### TASK DETAILS
Copy out the data below. Leave nothing out and alter nothing.
BEGIN
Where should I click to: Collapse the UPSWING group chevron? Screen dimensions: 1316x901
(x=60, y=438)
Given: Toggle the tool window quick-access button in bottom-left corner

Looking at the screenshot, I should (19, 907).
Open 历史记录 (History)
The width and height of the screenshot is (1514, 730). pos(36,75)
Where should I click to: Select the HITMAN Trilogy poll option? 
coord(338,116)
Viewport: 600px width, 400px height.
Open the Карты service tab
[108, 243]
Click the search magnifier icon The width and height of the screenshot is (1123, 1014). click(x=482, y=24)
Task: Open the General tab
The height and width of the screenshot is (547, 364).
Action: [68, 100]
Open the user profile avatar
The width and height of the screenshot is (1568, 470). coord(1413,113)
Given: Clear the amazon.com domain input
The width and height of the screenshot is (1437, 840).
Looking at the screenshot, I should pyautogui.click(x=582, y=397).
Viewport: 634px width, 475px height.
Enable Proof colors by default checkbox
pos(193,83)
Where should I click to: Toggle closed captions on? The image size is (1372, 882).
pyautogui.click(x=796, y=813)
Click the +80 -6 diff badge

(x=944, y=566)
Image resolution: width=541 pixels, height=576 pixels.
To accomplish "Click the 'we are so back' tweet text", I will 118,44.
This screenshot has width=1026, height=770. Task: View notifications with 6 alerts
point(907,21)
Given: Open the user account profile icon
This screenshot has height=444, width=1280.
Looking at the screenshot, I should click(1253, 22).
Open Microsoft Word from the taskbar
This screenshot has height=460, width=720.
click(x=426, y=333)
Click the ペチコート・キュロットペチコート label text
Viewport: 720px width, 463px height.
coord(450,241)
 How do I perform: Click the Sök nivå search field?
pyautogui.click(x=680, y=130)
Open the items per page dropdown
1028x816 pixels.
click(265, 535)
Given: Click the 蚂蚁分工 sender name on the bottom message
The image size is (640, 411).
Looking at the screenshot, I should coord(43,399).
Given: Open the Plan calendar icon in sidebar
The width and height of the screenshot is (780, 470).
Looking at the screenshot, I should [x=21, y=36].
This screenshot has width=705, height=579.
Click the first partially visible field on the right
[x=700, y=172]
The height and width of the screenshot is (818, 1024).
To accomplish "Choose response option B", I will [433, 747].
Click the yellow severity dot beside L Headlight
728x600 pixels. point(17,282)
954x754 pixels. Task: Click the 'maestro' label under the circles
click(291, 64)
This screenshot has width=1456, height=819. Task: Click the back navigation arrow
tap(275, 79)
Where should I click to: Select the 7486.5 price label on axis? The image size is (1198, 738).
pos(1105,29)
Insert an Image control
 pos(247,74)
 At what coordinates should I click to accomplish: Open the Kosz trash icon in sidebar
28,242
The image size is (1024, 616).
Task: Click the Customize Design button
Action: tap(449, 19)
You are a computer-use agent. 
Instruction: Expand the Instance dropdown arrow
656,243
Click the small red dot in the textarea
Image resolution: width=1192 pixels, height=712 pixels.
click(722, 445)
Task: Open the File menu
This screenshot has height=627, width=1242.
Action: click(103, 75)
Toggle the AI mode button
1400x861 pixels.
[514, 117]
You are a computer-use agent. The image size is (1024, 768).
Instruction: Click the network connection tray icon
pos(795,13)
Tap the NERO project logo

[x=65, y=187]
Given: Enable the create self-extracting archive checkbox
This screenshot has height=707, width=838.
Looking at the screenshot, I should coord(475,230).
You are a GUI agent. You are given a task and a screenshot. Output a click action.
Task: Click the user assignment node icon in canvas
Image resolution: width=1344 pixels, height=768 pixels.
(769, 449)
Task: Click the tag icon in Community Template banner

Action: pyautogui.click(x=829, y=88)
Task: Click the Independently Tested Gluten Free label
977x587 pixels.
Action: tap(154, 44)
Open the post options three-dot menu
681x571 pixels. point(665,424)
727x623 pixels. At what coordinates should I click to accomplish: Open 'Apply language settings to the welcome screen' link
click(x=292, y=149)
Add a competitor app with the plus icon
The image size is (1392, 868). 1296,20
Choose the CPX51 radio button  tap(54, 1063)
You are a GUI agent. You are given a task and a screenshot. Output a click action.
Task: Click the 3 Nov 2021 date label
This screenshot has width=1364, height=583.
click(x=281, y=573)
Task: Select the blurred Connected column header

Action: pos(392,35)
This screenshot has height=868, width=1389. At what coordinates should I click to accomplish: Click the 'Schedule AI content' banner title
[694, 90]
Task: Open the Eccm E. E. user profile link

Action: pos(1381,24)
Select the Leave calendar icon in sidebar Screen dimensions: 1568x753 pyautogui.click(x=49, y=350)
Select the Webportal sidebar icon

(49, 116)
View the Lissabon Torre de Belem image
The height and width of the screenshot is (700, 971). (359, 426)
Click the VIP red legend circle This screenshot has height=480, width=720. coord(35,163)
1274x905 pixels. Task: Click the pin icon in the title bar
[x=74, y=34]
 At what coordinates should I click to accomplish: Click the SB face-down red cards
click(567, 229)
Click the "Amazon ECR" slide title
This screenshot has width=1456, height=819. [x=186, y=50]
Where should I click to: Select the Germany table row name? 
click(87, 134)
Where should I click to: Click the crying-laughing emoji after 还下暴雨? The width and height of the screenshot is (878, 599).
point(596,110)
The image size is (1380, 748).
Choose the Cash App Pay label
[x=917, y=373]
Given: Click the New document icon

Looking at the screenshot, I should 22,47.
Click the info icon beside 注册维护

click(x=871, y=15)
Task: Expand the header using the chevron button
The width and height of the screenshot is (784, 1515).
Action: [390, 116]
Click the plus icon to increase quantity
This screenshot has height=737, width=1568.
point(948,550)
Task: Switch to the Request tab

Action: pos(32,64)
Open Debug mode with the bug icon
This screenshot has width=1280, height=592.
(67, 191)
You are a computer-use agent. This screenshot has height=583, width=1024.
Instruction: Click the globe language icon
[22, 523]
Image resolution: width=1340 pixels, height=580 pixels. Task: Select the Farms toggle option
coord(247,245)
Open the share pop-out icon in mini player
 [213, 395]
END
### EXERCISE RESPONSE
Where should I click to: Collapse the UPSWING group chevron? Screen dimensions: 1316x901
(x=60, y=438)
Given: Toggle the tool window quick-access button in bottom-left corner

Looking at the screenshot, I should (19, 907).
Open 历史记录 (History)
The width and height of the screenshot is (1514, 730). pos(36,75)
Where should I click to: Select the HITMAN Trilogy poll option? 
coord(338,116)
Viewport: 600px width, 400px height.
Open the Карты service tab
[108, 243]
Click the search magnifier icon The width and height of the screenshot is (1123, 1014). click(x=482, y=24)
Task: Open the General tab
The height and width of the screenshot is (547, 364).
Action: [68, 100]
Open the user profile avatar
The width and height of the screenshot is (1568, 470). coord(1413,113)
Given: Clear the amazon.com domain input
The width and height of the screenshot is (1437, 840).
Looking at the screenshot, I should pyautogui.click(x=582, y=397).
Viewport: 634px width, 475px height.
Enable Proof colors by default checkbox
pos(193,83)
Where should I click to: Toggle closed captions on? The image size is (1372, 882).
pyautogui.click(x=796, y=813)
Click the +80 -6 diff badge

(x=944, y=566)
Image resolution: width=541 pixels, height=576 pixels.
To accomplish "Click the 'we are so back' tweet text", I will 118,44.
This screenshot has width=1026, height=770. Task: View notifications with 6 alerts
point(907,21)
Given: Open the user account profile icon
This screenshot has height=444, width=1280.
Looking at the screenshot, I should click(1253, 22).
Open Microsoft Word from the taskbar
This screenshot has height=460, width=720.
click(x=426, y=333)
Click the ペチコート・キュロットペチコート label text
Viewport: 720px width, 463px height.
coord(450,241)
 How do I perform: Click the Sök nivå search field?
pyautogui.click(x=680, y=130)
Open the items per page dropdown
1028x816 pixels.
click(265, 535)
Given: Click the 蚂蚁分工 sender name on the bottom message
The image size is (640, 411).
Looking at the screenshot, I should coord(43,399).
Given: Open the Plan calendar icon in sidebar
The width and height of the screenshot is (780, 470).
Looking at the screenshot, I should [x=21, y=36].
This screenshot has width=705, height=579.
Click the first partially visible field on the right
[x=700, y=172]
The height and width of the screenshot is (818, 1024).
To accomplish "Choose response option B", I will [433, 747].
Click the yellow severity dot beside L Headlight
728x600 pixels. point(17,282)
954x754 pixels. Task: Click the 'maestro' label under the circles
click(291, 64)
This screenshot has width=1456, height=819. Task: Click the back navigation arrow
tap(275, 79)
Where should I click to: Select the 7486.5 price label on axis? The image size is (1198, 738).
pos(1105,29)
Insert an Image control
 pos(247,74)
 At what coordinates should I click to accomplish: Open the Kosz trash icon in sidebar
28,242
The image size is (1024, 616).
Task: Click the Customize Design button
Action: tap(449, 19)
You are a computer-use agent. 
Instruction: Expand the Instance dropdown arrow
656,243
Click the small red dot in the textarea
Image resolution: width=1192 pixels, height=712 pixels.
click(722, 445)
Task: Open the File menu
This screenshot has height=627, width=1242.
Action: click(103, 75)
Toggle the AI mode button
1400x861 pixels.
[514, 117]
You are a computer-use agent. The image size is (1024, 768).
Instruction: Click the network connection tray icon
pos(795,13)
Tap the NERO project logo

[x=65, y=187]
Given: Enable the create self-extracting archive checkbox
This screenshot has height=707, width=838.
Looking at the screenshot, I should coord(475,230).
You are a GUI agent. You are given a task and a screenshot. Output a click action.
Task: Click the user assignment node icon in canvas
Image resolution: width=1344 pixels, height=768 pixels.
(769, 449)
Task: Click the tag icon in Community Template banner

Action: pyautogui.click(x=829, y=88)
Task: Click the Independently Tested Gluten Free label
977x587 pixels.
Action: tap(154, 44)
Open the post options three-dot menu
681x571 pixels. point(665,424)
727x623 pixels. At what coordinates should I click to accomplish: Open 'Apply language settings to the welcome screen' link
click(x=292, y=149)
Add a competitor app with the plus icon
The image size is (1392, 868). 1296,20
Choose the CPX51 radio button  tap(54, 1063)
You are a GUI agent. You are given a task and a screenshot. Output a click action.
Task: Click the 3 Nov 2021 date label
This screenshot has width=1364, height=583.
click(x=281, y=573)
Task: Select the blurred Connected column header

Action: pos(392,35)
This screenshot has height=868, width=1389. At what coordinates should I click to accomplish: Click the 'Schedule AI content' banner title
[694, 90]
Task: Open the Eccm E. E. user profile link

Action: pos(1381,24)
Select the Leave calendar icon in sidebar Screen dimensions: 1568x753 pyautogui.click(x=49, y=350)
Select the Webportal sidebar icon

(49, 116)
View the Lissabon Torre de Belem image
The height and width of the screenshot is (700, 971). (359, 426)
Click the VIP red legend circle This screenshot has height=480, width=720. coord(35,163)
1274x905 pixels. Task: Click the pin icon in the title bar
[x=74, y=34]
 At what coordinates should I click to accomplish: Click the SB face-down red cards
click(567, 229)
Click the "Amazon ECR" slide title
This screenshot has width=1456, height=819. [x=186, y=50]
Where should I click to: Select the Germany table row name? 
click(87, 134)
Where should I click to: Click the crying-laughing emoji after 还下暴雨? The width and height of the screenshot is (878, 599).
point(596,110)
The image size is (1380, 748).
Choose the Cash App Pay label
[x=917, y=373]
Given: Click the New document icon

Looking at the screenshot, I should 22,47.
Click the info icon beside 注册维护

click(x=871, y=15)
Task: Expand the header using the chevron button
The width and height of the screenshot is (784, 1515).
Action: [390, 116]
Click the plus icon to increase quantity
This screenshot has height=737, width=1568.
point(948,550)
Task: Switch to the Request tab

Action: pos(32,64)
Open Debug mode with the bug icon
This screenshot has width=1280, height=592.
(67, 191)
You are a computer-use agent. This screenshot has height=583, width=1024.
Instruction: Click the globe language icon
[22, 523]
Image resolution: width=1340 pixels, height=580 pixels. Task: Select the Farms toggle option
coord(247,245)
Open the share pop-out icon in mini player
 [213, 395]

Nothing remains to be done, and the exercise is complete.